Lake in Norfolk, England

Filby Broad is one of five broads (lakes) in the Trinity Broads in Norfolk, England. It lies within the Broads National Park, adjacent to the village of Filby. The broad has an abundant selection of birds and wildlife.

The lake is connected to Ormesby Broad and Rollesby Broad via a narrow inlet under a road bridge and via the River Bure and the main broads network by a now unnavigable cutting with a lock gate. This cuts the broad off from the main Broadland area and that means there is no water traffic for a majority of the time. As with the other Norfolk broads, Filby is a peat working and is now only about six to eight feet at its deepest. It is approximately half-a-mile long and surrounded on all sides by reed banks and trees, and one end of the Bridges Carrs area of the broad has been given Site of Special Scientific Interest status.

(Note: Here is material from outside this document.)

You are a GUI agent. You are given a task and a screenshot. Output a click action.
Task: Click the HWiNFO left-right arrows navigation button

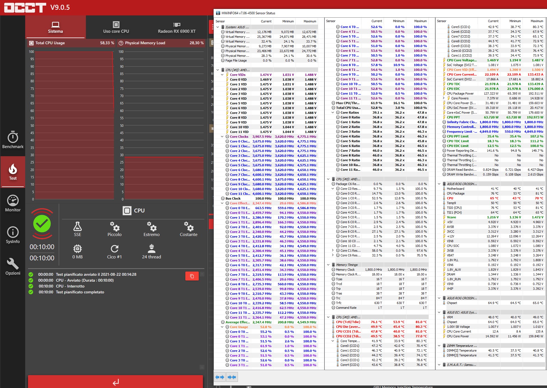tap(220, 377)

Currently the main use as a body of water is as a reservoir serving the Yarmouth and Broadland areas, owned and operated by the Essex and Suffolk Water Company. There is no public access to the Broad. It has a public boardwalk constructed at the north west side. As a leisure facility the main occupant of the broad is the Norfolk Schools Sailing Association, which has occupied the site since the early 1970s and has built over time a sailing base, slip ways and dinghy park at the north end of the broad. The Association is a voluntary group that provides sailing training to children and adults within the county of Norfolk.

This has created a body of water that has a very restricted level of human access leaving it an ideal spot within the broadland area for nesting birds away from the tourist bustle of the main rivers.